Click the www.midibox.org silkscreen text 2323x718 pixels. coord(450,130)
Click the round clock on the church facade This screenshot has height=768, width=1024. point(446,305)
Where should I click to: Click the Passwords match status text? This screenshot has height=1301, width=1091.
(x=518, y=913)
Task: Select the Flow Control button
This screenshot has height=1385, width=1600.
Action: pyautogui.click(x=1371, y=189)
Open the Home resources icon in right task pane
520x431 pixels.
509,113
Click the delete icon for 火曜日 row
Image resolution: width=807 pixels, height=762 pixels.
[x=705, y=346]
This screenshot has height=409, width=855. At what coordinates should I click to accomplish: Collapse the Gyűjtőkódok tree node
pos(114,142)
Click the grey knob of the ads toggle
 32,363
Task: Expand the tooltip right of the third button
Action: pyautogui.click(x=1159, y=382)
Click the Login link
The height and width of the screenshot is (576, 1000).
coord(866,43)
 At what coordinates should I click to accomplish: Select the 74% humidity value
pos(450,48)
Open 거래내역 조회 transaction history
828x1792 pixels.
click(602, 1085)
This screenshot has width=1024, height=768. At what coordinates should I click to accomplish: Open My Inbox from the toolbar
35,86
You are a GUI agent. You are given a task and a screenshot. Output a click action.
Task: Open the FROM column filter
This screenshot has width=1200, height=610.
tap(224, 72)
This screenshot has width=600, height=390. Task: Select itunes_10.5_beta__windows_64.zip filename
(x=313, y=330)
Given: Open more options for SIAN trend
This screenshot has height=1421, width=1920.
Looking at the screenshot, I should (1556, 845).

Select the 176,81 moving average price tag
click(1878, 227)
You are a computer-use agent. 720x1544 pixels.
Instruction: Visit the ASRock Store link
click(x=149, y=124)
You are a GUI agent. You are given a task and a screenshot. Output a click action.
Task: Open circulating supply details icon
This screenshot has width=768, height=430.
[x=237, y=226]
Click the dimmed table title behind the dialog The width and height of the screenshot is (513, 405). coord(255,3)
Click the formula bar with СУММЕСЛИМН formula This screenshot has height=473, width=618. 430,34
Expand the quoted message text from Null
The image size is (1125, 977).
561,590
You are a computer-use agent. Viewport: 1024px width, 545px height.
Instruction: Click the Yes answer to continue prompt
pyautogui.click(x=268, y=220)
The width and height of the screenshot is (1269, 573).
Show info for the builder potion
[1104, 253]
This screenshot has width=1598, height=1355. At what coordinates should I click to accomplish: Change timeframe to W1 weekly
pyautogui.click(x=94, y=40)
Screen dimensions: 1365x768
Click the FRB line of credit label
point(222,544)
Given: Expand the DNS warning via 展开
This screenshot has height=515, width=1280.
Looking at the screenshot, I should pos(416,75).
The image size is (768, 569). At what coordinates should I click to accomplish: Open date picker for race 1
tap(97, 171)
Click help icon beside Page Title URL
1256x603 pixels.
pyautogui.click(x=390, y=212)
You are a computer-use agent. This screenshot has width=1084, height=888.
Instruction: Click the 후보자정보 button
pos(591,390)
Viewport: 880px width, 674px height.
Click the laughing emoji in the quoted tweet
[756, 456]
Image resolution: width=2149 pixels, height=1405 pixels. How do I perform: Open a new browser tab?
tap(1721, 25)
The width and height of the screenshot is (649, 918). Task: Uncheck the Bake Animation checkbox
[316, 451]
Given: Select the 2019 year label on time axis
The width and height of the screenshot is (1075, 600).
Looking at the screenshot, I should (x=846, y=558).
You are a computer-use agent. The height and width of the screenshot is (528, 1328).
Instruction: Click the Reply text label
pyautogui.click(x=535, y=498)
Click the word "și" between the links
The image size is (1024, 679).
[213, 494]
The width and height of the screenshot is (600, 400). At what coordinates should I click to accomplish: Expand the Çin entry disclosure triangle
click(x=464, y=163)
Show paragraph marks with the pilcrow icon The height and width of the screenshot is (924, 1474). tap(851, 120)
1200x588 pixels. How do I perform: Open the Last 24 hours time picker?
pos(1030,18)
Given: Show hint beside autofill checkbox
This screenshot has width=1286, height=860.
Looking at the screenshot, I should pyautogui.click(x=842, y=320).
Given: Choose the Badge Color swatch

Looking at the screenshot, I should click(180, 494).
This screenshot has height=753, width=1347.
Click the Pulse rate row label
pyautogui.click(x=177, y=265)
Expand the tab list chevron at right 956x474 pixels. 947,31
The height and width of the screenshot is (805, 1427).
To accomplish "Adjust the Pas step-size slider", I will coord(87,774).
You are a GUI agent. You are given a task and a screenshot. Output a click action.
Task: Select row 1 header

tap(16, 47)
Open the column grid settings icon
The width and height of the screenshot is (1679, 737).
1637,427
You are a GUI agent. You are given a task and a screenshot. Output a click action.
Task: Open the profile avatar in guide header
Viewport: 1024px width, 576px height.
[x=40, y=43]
———
__THE TASK__
Copy every line of the records word for word.

__ANSWER SECTION__
Click the www.midibox.org silkscreen text 2323x718 pixels. coord(450,130)
Click the round clock on the church facade This screenshot has height=768, width=1024. point(446,305)
Where should I click to: Click the Passwords match status text? This screenshot has height=1301, width=1091.
(x=518, y=913)
Task: Select the Flow Control button
This screenshot has height=1385, width=1600.
Action: pyautogui.click(x=1371, y=189)
Open the Home resources icon in right task pane
520x431 pixels.
509,113
Click the delete icon for 火曜日 row
Image resolution: width=807 pixels, height=762 pixels.
[x=705, y=346]
This screenshot has height=409, width=855. At what coordinates should I click to accomplish: Collapse the Gyűjtőkódok tree node
pos(114,142)
Click the grey knob of the ads toggle
 32,363
Task: Expand the tooltip right of the third button
Action: pyautogui.click(x=1159, y=382)
Click the Login link
The height and width of the screenshot is (576, 1000).
coord(866,43)
 At what coordinates should I click to accomplish: Select the 74% humidity value
pos(450,48)
Open 거래내역 조회 transaction history
828x1792 pixels.
click(602, 1085)
This screenshot has width=1024, height=768. At what coordinates should I click to accomplish: Open My Inbox from the toolbar
35,86
You are a GUI agent. You are given a task and a screenshot. Output a click action.
Task: Open the FROM column filter
This screenshot has width=1200, height=610.
tap(224, 72)
This screenshot has width=600, height=390. Task: Select itunes_10.5_beta__windows_64.zip filename
(x=313, y=330)
Given: Open more options for SIAN trend
This screenshot has height=1421, width=1920.
Looking at the screenshot, I should (1556, 845).

Select the 176,81 moving average price tag
click(1878, 227)
You are a computer-use agent. 720x1544 pixels.
Instruction: Visit the ASRock Store link
click(x=149, y=124)
You are a GUI agent. You are given a task and a screenshot. Output a click action.
Task: Open circulating supply details icon
This screenshot has width=768, height=430.
[x=237, y=226]
Click the dimmed table title behind the dialog The width and height of the screenshot is (513, 405). coord(255,3)
Click the formula bar with СУММЕСЛИМН formula This screenshot has height=473, width=618. 430,34
Expand the quoted message text from Null
The image size is (1125, 977).
561,590
You are a computer-use agent. Viewport: 1024px width, 545px height.
Instruction: Click the Yes answer to continue prompt
pyautogui.click(x=268, y=220)
The width and height of the screenshot is (1269, 573).
Show info for the builder potion
[1104, 253]
This screenshot has width=1598, height=1355. At what coordinates should I click to accomplish: Change timeframe to W1 weekly
pyautogui.click(x=94, y=40)
Screen dimensions: 1365x768
Click the FRB line of credit label
point(222,544)
Given: Expand the DNS warning via 展开
This screenshot has height=515, width=1280.
Looking at the screenshot, I should pos(416,75).
The image size is (768, 569). At what coordinates should I click to accomplish: Open date picker for race 1
tap(97, 171)
Click help icon beside Page Title URL
1256x603 pixels.
pyautogui.click(x=390, y=212)
You are a computer-use agent. This screenshot has width=1084, height=888.
Instruction: Click the 후보자정보 button
pos(591,390)
Viewport: 880px width, 674px height.
Click the laughing emoji in the quoted tweet
[756, 456]
Image resolution: width=2149 pixels, height=1405 pixels. How do I perform: Open a new browser tab?
tap(1721, 25)
The width and height of the screenshot is (649, 918). Task: Uncheck the Bake Animation checkbox
[316, 451]
Given: Select the 2019 year label on time axis
The width and height of the screenshot is (1075, 600).
Looking at the screenshot, I should (x=846, y=558).
You are a computer-use agent. The height and width of the screenshot is (528, 1328).
Instruction: Click the Reply text label
pyautogui.click(x=535, y=498)
Click the word "și" between the links
The image size is (1024, 679).
[213, 494]
The width and height of the screenshot is (600, 400). At what coordinates should I click to accomplish: Expand the Çin entry disclosure triangle
click(x=464, y=163)
Show paragraph marks with the pilcrow icon The height and width of the screenshot is (924, 1474). tap(851, 120)
1200x588 pixels. How do I perform: Open the Last 24 hours time picker?
pos(1030,18)
Given: Show hint beside autofill checkbox
This screenshot has width=1286, height=860.
Looking at the screenshot, I should pyautogui.click(x=842, y=320).
Given: Choose the Badge Color swatch

Looking at the screenshot, I should click(180, 494).
This screenshot has height=753, width=1347.
Click the Pulse rate row label
pyautogui.click(x=177, y=265)
Expand the tab list chevron at right 956x474 pixels. 947,31
The height and width of the screenshot is (805, 1427).
To accomplish "Adjust the Pas step-size slider", I will coord(87,774).
You are a GUI agent. You are given a task and a screenshot. Output a click action.
Task: Select row 1 header

tap(16, 47)
Open the column grid settings icon
The width and height of the screenshot is (1679, 737).
1637,427
You are a GUI agent. You are given a task and a screenshot. Output a click action.
Task: Open the profile avatar in guide header
Viewport: 1024px width, 576px height.
[x=40, y=43]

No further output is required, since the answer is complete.